**Brief:** In the entries below, spot each line with the word "column" and copy it.

**Extracted information:**
:::
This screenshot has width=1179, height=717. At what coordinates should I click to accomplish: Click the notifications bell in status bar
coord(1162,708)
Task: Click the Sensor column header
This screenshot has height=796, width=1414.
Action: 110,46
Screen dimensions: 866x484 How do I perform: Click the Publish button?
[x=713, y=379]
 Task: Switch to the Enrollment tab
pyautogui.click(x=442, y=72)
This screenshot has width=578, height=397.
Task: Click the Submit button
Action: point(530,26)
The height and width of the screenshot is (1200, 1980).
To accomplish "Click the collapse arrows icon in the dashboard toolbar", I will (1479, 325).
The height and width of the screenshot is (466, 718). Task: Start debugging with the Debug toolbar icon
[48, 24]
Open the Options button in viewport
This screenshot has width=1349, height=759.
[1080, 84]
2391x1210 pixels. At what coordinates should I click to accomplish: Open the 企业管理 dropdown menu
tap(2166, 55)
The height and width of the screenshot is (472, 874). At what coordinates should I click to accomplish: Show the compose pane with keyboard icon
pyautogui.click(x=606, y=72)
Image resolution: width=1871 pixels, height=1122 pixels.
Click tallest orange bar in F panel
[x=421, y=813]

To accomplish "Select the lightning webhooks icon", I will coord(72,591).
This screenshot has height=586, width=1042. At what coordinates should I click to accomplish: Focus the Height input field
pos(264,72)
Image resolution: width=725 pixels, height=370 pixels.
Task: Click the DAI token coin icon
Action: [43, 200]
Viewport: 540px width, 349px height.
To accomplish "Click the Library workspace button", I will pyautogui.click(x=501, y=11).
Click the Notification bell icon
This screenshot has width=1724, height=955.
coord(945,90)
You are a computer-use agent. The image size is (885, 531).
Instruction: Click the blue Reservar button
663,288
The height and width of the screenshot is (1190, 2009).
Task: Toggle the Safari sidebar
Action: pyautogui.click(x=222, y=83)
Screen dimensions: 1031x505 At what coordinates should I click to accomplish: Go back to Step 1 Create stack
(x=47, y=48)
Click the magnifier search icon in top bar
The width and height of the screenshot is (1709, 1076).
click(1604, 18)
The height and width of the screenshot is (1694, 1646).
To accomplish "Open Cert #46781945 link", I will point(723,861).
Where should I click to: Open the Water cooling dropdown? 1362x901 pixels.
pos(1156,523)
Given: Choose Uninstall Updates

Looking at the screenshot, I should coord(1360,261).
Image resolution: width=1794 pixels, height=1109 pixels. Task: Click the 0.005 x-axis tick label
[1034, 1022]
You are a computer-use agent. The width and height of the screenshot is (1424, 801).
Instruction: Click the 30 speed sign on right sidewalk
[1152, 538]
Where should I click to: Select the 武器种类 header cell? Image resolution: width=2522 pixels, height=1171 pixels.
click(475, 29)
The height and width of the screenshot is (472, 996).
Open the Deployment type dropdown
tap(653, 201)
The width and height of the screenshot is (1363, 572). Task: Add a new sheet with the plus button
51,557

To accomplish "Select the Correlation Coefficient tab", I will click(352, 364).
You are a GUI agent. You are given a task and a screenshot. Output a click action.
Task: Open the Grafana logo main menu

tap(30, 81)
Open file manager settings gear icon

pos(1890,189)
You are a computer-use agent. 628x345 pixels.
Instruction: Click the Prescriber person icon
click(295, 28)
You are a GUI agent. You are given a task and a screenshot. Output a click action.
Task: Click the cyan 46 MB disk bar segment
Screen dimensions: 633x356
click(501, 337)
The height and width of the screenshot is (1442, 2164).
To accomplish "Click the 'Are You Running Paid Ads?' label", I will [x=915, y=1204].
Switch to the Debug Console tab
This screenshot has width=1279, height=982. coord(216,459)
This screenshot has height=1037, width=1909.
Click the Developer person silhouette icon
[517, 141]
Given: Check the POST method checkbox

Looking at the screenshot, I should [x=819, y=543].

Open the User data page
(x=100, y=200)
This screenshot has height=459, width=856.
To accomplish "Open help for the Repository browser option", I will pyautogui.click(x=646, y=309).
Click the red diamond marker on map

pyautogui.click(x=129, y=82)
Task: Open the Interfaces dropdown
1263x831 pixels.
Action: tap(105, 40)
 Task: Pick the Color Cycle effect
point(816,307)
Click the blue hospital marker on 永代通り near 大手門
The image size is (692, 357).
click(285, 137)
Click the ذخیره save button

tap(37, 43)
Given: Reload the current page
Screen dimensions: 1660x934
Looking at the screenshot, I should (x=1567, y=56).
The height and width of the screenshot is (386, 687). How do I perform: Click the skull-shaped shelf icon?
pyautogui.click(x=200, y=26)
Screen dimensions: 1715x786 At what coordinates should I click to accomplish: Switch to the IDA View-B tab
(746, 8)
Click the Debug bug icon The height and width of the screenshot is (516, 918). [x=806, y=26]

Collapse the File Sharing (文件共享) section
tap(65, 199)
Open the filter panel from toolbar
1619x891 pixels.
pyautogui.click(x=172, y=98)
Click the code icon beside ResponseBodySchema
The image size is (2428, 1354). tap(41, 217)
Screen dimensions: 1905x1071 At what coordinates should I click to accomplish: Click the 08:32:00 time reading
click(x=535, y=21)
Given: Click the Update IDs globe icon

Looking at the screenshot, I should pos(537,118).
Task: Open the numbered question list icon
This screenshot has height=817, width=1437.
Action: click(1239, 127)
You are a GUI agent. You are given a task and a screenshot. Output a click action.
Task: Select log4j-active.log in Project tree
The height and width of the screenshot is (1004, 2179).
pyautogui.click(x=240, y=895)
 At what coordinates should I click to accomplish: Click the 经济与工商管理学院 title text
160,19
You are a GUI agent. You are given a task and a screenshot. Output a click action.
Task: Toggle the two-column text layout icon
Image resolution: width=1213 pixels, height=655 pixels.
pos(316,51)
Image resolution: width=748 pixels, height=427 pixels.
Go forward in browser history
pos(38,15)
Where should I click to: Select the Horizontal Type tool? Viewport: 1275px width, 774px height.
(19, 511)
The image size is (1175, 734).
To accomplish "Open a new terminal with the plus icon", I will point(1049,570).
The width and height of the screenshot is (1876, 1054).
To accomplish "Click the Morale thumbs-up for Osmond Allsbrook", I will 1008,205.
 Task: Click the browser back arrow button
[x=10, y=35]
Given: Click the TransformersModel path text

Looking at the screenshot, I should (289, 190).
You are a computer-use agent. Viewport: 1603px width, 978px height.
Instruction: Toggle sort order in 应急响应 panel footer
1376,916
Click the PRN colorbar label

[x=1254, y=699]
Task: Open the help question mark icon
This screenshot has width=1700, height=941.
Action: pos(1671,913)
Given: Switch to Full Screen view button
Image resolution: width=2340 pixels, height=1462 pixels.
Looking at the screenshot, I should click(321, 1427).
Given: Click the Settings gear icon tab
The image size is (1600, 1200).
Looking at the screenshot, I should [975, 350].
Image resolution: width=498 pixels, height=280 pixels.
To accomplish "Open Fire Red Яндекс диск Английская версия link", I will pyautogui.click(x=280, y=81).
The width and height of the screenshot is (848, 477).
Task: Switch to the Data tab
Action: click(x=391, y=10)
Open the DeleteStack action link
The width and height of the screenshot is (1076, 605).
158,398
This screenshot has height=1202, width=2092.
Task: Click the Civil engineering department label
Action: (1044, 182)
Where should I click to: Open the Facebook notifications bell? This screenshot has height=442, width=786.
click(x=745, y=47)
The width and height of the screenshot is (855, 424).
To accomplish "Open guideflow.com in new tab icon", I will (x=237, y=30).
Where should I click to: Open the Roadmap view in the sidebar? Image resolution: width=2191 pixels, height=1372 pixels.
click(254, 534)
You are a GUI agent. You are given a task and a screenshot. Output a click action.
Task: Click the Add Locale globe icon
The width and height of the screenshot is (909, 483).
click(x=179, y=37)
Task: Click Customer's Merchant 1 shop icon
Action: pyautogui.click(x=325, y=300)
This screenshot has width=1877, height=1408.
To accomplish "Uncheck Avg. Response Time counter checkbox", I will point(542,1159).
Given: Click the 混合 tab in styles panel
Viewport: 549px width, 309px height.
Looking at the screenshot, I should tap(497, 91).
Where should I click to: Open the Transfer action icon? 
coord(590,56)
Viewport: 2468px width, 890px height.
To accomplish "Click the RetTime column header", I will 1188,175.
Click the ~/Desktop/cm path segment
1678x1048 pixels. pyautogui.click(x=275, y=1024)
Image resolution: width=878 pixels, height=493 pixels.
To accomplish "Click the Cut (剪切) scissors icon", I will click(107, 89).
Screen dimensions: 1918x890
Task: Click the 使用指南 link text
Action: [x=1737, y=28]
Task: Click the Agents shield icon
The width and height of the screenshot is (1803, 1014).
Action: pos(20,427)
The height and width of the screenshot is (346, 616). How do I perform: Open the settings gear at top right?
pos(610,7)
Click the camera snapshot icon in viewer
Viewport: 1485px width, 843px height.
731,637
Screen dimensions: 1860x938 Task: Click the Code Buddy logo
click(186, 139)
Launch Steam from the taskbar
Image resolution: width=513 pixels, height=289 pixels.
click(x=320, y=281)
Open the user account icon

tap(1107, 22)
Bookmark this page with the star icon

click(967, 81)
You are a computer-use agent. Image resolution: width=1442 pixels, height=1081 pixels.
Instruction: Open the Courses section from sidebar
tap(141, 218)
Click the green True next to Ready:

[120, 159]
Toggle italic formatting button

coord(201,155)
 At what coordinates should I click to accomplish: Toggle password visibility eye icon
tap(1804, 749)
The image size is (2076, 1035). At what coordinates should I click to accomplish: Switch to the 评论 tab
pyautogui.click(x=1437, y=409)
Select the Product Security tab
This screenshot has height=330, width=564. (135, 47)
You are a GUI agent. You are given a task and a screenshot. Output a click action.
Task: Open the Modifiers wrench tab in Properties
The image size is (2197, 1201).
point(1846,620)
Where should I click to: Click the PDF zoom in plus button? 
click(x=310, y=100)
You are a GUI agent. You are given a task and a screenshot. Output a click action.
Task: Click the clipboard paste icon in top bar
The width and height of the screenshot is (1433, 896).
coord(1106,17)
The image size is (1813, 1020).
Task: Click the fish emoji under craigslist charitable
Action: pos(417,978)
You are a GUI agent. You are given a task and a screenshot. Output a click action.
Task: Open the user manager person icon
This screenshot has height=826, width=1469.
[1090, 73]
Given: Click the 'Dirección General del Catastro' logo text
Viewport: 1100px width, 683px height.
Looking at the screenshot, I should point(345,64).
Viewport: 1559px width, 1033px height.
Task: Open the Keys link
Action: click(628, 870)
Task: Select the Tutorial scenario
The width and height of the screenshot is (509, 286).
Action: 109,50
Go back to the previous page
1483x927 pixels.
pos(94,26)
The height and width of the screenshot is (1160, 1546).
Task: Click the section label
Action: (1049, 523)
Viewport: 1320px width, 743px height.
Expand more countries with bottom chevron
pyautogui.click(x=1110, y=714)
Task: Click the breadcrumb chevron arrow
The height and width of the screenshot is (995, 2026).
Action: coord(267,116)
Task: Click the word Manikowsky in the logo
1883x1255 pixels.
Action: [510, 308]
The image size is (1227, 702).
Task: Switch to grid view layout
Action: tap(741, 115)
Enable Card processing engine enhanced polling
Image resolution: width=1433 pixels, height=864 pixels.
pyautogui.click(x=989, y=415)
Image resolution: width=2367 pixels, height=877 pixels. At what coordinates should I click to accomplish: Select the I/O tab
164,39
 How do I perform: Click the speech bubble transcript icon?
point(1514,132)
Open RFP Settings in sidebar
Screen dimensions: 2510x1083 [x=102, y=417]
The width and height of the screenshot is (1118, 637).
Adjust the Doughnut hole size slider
:::
**Reply:**
Task: Click the Sensor column header
Task: Toggle the two-column text layout icon
To accomplish "Click the RetTime column header", I will 1188,175.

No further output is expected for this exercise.